In this blog post, we would like to introduce the concept of vector quantization, with a particular focus on binary vector quantization, explaining what it is and why it is important.
We discuss a recent contribution made by Kevin Liang (a senior software engineer) to Apache Solr, which adds support for scalar vector quantization, and which we had the opportunity to review.
Finally, we explore how this new functionality can be leveraged within Solr, highlighting its key advantages and the scenarios where it can provide tangible benefits in real-world applications.
This feature is available starting from Apache Solr 10.0.0.
If you’re interested in learning more about quantization techniques, we explored scalar quantization in a dedicated blog post.
What Vector Quantization is
Vector quantization is a data compression technique used to represent high-dimensional vectors (like embeddings) with fewer bits, reducing both disk usage and memory footprint while trying to preserve as much information as possible.
Quantization is particularly useful when dealing with memory constraints or aiming to reduce search latency, i.e. in large-scale vector search. However, since it inevitably introduces information loss, it is crucial to benchmark and evaluate the trade-offs between compression ratio, recall, and accuracy to ensure that the performance gains justify the potential degradation in quality.

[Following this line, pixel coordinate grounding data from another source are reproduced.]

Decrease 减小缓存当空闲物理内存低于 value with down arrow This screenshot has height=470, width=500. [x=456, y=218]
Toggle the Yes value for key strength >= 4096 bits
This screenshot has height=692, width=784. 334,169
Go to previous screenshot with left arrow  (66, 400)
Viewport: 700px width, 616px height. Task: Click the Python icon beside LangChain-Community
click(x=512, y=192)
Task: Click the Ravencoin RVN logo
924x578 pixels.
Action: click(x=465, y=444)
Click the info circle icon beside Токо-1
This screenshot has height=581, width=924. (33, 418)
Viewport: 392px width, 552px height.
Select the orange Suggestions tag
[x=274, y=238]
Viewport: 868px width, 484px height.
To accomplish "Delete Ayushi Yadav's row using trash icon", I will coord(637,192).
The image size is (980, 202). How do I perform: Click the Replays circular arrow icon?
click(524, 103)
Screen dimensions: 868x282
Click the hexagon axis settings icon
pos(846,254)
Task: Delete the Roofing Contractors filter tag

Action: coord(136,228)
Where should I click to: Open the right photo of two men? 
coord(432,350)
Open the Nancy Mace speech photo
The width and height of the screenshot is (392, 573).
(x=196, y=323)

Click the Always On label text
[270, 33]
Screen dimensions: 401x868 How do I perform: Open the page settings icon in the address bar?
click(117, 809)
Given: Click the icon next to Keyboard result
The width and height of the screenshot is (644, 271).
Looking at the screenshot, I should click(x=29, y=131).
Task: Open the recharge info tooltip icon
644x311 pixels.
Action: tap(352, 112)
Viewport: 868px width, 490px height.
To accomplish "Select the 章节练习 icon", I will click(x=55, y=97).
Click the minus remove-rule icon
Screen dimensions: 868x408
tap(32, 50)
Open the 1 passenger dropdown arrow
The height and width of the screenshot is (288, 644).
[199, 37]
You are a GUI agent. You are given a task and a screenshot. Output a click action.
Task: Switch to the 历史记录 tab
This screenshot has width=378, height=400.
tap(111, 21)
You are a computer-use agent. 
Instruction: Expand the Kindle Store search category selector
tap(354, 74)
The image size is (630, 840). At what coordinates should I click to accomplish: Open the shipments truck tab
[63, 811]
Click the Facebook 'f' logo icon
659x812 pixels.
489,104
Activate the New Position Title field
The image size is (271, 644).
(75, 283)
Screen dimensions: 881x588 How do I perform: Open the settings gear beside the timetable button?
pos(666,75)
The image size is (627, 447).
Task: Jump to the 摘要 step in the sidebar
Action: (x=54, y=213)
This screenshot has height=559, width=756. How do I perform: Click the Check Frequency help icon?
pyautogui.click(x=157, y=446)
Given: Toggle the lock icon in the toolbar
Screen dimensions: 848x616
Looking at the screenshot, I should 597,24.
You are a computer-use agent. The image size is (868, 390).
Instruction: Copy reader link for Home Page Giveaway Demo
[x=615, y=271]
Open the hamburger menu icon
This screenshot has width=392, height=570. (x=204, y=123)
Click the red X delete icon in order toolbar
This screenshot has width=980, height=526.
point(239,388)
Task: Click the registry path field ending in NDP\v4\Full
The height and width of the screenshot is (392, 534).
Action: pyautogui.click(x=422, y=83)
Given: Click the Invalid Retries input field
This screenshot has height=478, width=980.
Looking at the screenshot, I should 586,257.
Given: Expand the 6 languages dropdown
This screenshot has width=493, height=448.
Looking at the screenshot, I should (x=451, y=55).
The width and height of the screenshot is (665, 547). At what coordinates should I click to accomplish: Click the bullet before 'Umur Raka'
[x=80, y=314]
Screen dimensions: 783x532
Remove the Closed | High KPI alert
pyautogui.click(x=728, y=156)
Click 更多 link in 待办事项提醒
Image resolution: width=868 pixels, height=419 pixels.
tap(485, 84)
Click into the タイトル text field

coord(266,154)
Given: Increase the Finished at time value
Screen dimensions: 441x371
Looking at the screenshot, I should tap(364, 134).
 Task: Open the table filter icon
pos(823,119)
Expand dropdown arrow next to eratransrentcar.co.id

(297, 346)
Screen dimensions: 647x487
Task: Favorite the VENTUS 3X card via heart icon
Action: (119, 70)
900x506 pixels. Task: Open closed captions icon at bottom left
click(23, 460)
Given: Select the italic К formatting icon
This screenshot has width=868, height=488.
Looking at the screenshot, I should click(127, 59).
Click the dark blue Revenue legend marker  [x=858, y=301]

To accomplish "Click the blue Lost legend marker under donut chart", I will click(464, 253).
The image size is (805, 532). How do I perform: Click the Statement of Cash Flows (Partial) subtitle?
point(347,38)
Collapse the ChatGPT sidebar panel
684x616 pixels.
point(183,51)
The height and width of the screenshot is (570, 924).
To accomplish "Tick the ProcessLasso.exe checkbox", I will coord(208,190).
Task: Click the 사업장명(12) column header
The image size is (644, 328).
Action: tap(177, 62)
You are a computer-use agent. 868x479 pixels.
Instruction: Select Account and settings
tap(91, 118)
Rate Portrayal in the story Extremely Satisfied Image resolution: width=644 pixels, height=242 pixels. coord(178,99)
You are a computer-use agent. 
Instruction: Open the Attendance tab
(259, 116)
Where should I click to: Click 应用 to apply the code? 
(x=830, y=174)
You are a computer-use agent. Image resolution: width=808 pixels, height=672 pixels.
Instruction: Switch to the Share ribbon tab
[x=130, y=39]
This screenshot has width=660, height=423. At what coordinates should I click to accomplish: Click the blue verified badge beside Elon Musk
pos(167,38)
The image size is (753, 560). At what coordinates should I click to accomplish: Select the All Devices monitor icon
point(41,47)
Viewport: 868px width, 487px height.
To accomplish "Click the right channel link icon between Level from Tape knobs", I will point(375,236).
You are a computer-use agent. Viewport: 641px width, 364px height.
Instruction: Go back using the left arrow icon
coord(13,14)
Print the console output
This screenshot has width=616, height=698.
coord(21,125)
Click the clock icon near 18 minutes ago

There are three main families of quantization approaches: scalar, binary, and product. In this blog post, we will focus on binary quantization.
What Binary Quantization is
Binary quantization is an extreme case of scalar quantization, a compression technique that converts floating-point values into integers, but with only two levels, i.e., binary (or boolean) values. This approach is able to reduce the in-memory representation of each vector dimension from a 32-bit float down to a single bit.
A simple way to perform a binarization is to assign the value 1 to all numbers greater than zero and 0 to those that are zero or less. A more refined, yet still naive, approach to binarization involves determining a threshold (for instance, the median value) for each dimension across the dataset. Each element of a vector is then encoded as 1 if its value exceeds the threshold, or as 0 otherwise.
When dealing with binary vectors, similarity is often measured using the Hamming distance, a simple and efficient way which counts the number of differing bits between two vectors.
Two vectors have a high similarity if their Hamming distance is small, meaning that most of their bits share the same value, while a larger distance indicates lower similarity.
Binary quantization facilitates faster data indexing and searching, because boolean operations are very fast and require significantly fewer CPU instructions. On the other side, this extreme compression comes at the cost of precision, which may adversely affect recall.
To mitigate part of this information loss, the paper by Gao and Long proposes the RaBitQ technique, which quantizes high-dimensional vectors into bit strings, while introducing a theoretical error bound on distance estimations that guarantees controlled degradation in accuracy.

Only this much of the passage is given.